Eating Away at Your Willpower
I have heard willpower described as "a muscle that can be strengthened with practice", but everything I read from experts on how the brain works leads me to believe that it’s more like a gas tank. In the morning, we start out with a full tank. Every time we make a decision, make a choice, or resist an impulse during the day, we use a little bit of our fuel. We don’t have a separate supply of will power for each activity in our life, so at the end of a busy day, we may not have the energy left to make good decisions about what to eat.
A good night’s sleep helps refill our willpower tank, but what if you could do something to increase your “miles per gallon”? People who are successful at following a healthy diet don’t necessarily have more will power than others...they have probably found ways to eliminate unnecessary decision making or make healthy choices easier.
We make dozens of decisions each day that involve food. What’s for breakfast? Lunch? Dinner? Should I order this, that, or the other thing? How much? We can eliminate many of these decisions by planning and preparing meals in advance. Sit down with your calendar once a week on a quieter day and decide what you will be eating. Write the meals on your calendar. Shop if you need to and prepare as much of the food in advance as possible. Planning even one meal per day means one less decision to make, and a little less stress. Cooking and cleaning up for the week instead of every day also makes your life easier.

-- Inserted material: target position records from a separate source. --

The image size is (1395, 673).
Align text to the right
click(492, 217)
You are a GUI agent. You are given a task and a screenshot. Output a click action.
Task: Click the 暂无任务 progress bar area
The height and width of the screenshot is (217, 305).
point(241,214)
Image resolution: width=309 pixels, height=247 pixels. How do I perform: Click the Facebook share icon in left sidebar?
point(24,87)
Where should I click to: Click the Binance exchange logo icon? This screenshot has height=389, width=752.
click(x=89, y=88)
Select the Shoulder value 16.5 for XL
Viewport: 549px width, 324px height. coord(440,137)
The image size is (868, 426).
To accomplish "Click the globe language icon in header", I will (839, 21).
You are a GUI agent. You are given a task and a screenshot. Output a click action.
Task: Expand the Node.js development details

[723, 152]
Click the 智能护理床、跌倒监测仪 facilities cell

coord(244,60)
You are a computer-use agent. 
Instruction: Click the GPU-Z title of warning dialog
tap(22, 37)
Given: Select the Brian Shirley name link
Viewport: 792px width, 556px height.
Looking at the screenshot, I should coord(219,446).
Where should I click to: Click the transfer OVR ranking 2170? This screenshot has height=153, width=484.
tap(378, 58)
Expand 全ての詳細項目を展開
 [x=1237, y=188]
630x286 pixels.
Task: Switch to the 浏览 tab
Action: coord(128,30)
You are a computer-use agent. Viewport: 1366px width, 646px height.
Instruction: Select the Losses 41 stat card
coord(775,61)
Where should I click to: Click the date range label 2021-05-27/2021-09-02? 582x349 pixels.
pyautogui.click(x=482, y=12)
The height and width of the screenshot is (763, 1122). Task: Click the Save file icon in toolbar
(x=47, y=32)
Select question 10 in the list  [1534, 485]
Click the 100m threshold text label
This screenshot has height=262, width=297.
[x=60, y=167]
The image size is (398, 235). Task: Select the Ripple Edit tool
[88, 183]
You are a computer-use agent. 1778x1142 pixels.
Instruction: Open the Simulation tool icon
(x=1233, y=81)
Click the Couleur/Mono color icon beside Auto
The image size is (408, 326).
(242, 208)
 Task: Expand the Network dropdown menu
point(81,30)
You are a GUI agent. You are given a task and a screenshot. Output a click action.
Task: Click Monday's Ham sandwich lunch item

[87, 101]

Since any decision or choice you make affects your supply of will power, it makes sense to automate other things. For example, how much time do you spend deciding what to wear in the morning? “Geniuses” like Albert Einstein, Steve Jobs, and Mark Zuckerberg are among those who are known for wearing pretty much the same thing every day because it meant they did not have to make so many decisions. I’m not suggesting that you wear a black turtleneck every day, but simplifying your wardrobe is one other way to preserve your brain power.
Another fairly successful person once said “You’ll see I wear only gray or blue suits. I’m trying to pare down decisions. I don’t want to make decisions about what I’m eating or wearing, because I have too many other decisions to make.” That guy was former President Barack Obama.